From here we walked to the San Telmo area where we enjoyed a wander around the San Telmo market
I loved all the little green-grocers dotted throughout the city, most of them displaying their wares in the original wooden crates.
After refueling with empanadas in a very cute little local restaurant, we continued walking to the La Boca area. We walked past the famous La Bombonera stadium, home to Boca Juniors who Diego Maradona used to play for. It would have been amazing to see a match there, but it wasn't to be this trip. Judging by this video footage, it would also be pretty scary! I can't believe they are allowed sparklers and flares in the stadium!! It must be pretty noisy on game day for the apartments below in the stadium's shadow.
Football is definitely king in Argentina, and walking around La Boca it was incredible how many people were kitted out in Boca Juniors colours.
Our destination was Caminito which consists of a few streets of colourfully painted houses and buildings typical of the early immigrant dwellings. It is possibly the biggest tourist trap in the whole of Buenos Aires, but we enjoyed exploring it and it was very photogenic.
We then walked all the way back to our hostel. Retrospectively, I read that apart from the Caminito area, La Boca isn't really safe for tourists to walk around! Nicola and I felt perfectly safe at all times, although we did wonder at the number of prostitutes working the streets in a couple of specific areas.

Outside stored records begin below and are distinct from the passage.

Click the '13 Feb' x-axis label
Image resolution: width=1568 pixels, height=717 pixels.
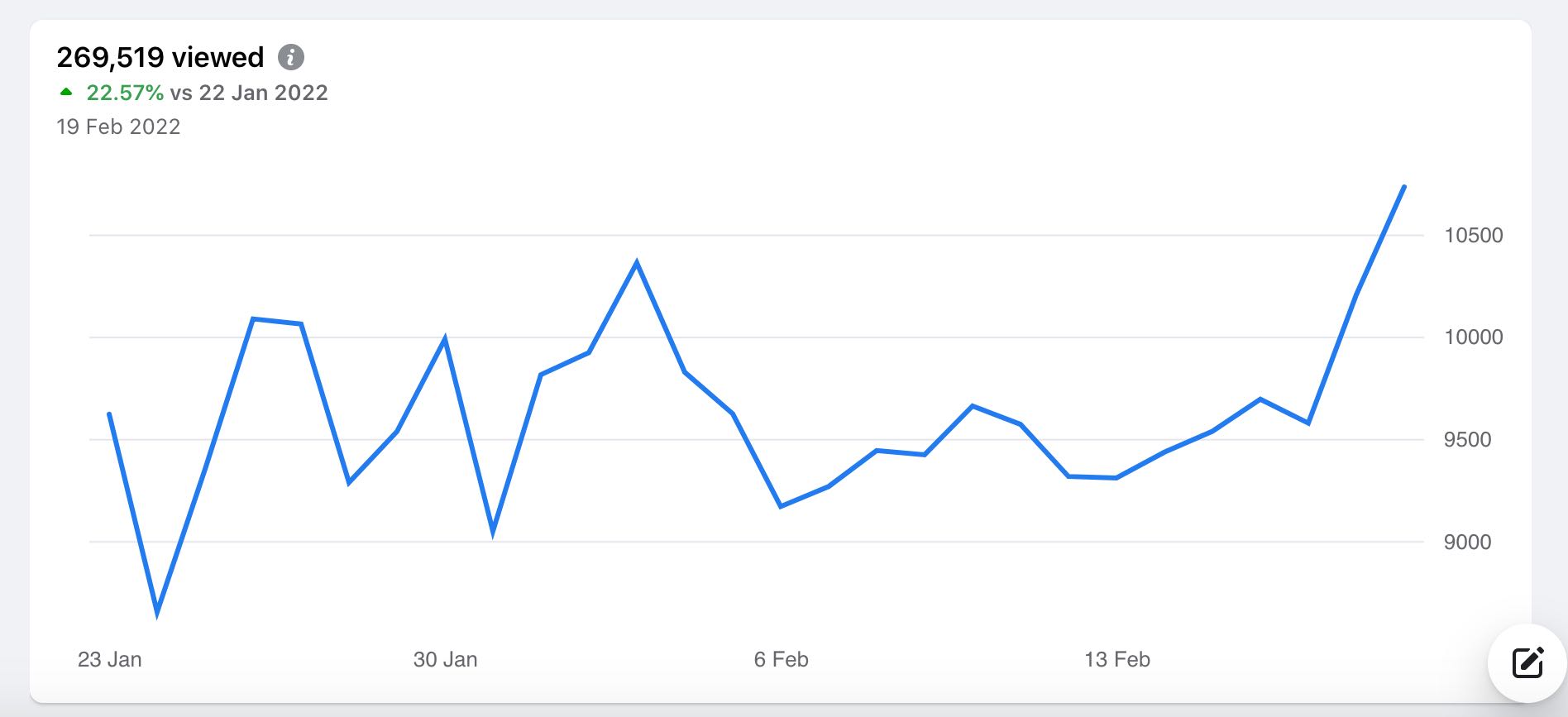(x=1117, y=659)
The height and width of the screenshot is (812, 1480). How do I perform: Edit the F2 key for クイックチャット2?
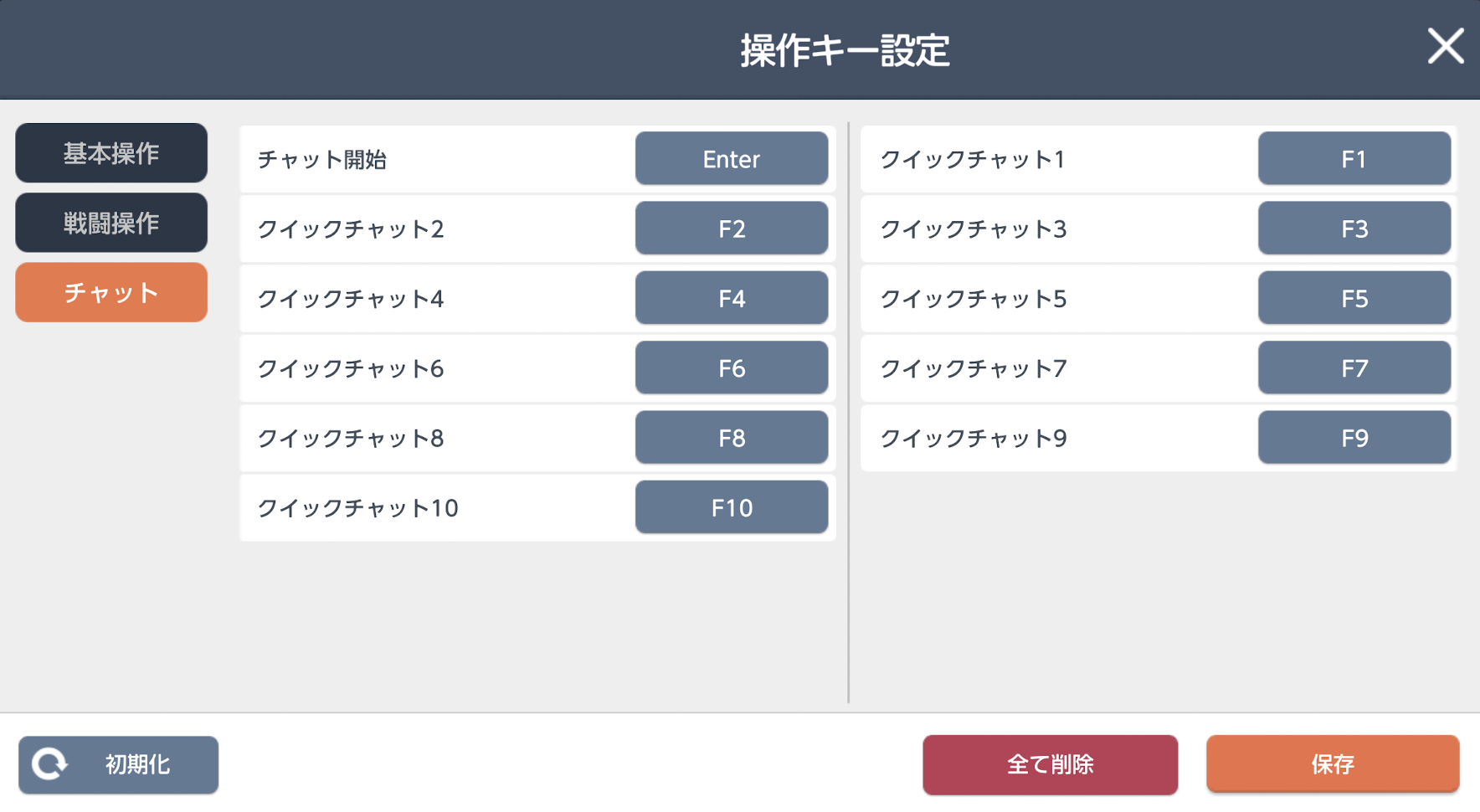[731, 229]
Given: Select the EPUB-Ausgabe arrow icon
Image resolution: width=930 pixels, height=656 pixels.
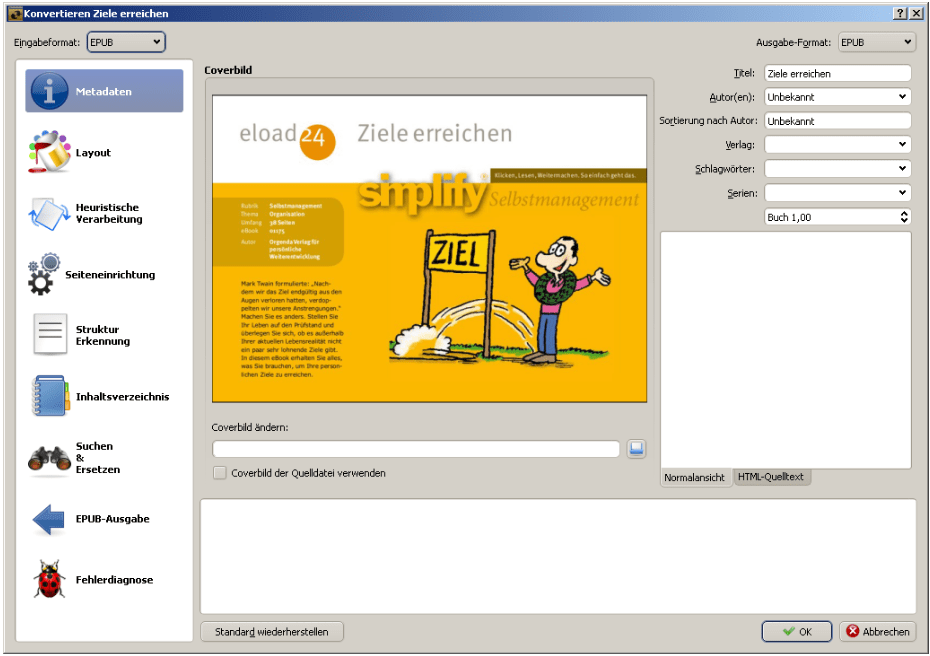Looking at the screenshot, I should [49, 519].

That night I had a treat in store for Nic and I... Watching the All-Blacks play the Pumas in Buenos Aires!!! This was something that I had always wanted to do since Argentina started playing in the Rugby Championship in 2012. Whenever I watched the matches on TV the atmosphere looked awesome. I couldn't believe my luck when I looked up the All-Black's fixtures and saw that the Buenos Aires match happened to be when I was in the city. I also couldn't believe that I could buy tickets online for $40 NZD each, less than half the price of what it would cost me to watch the All-Blacks at home.
After a short rest to recover from our BIG day of walking, we set out for the Jose Amalfitani Stadium by subway, followed by train.
We were way up with the gods in the second to top row, so we had a great birds-eye view of the match.
The atmosphere was electric, especially during the Argentinian national anthem, and when the Pumas scored their (highly dubious) try. As raucous as it was beforehand, during the haka you could hear a pin drop. I was highly impressed by the respect shown to the All-Blacks.
The first half was fantastic (unless you happened to be a Pumas fan!) but the second half wasn't much to write home about... Nevertheless, it was a brilliant night out. South American fans sure know how to support their teams!
The next morning we just had time to walk to La Recoleta Cemetery. This is an incredible place. It is like a walled 'city of the dead' set in 5 and a half hectares. There are over 4600 vaults, all above ground, with whole families using the same vault. It would have been nice to have a longer walk around, but we only had time to locate and view Evita's grave (which was the one with all the people around it!) before walking back, picking our bags up at the hostel, and catching a bus to the airport, ready for our flight to El Calafate in Patagonia.